» Stored items from a collection:
----

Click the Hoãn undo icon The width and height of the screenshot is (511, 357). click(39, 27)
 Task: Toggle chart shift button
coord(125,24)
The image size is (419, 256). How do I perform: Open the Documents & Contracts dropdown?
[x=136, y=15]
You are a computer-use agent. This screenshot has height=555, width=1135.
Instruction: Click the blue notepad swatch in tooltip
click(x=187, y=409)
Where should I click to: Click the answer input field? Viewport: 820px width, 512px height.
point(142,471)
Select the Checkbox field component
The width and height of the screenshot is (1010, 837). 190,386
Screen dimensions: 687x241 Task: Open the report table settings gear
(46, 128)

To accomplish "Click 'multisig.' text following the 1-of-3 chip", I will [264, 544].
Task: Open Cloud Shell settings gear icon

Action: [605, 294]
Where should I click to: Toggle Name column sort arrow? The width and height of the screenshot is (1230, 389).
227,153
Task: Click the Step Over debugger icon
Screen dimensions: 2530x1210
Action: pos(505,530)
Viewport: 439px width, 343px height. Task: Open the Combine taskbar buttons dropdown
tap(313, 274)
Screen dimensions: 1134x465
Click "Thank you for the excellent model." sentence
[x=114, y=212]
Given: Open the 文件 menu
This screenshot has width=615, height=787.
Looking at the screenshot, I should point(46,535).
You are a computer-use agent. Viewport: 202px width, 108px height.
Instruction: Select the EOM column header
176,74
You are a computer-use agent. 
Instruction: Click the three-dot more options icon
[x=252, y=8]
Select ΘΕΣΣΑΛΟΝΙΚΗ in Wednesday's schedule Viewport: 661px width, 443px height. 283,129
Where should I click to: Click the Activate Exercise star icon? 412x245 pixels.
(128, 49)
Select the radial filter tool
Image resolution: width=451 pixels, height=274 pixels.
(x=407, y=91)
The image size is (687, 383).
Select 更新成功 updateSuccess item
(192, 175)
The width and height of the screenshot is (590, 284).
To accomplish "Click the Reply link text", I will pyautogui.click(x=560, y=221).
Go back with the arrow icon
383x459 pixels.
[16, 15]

----

» WHAT IS NEEDED:
Rewrite the records from the line containing "The width and height of the screenshot is (590, 284)." through the end of the records, switching "Reply" to "Forward" and leaving everything else unchanged.

» TASK RESULT:
The width and height of the screenshot is (590, 284).
To accomplish "Click the Forward link text", I will pyautogui.click(x=560, y=221).
Go back with the arrow icon
383x459 pixels.
[16, 15]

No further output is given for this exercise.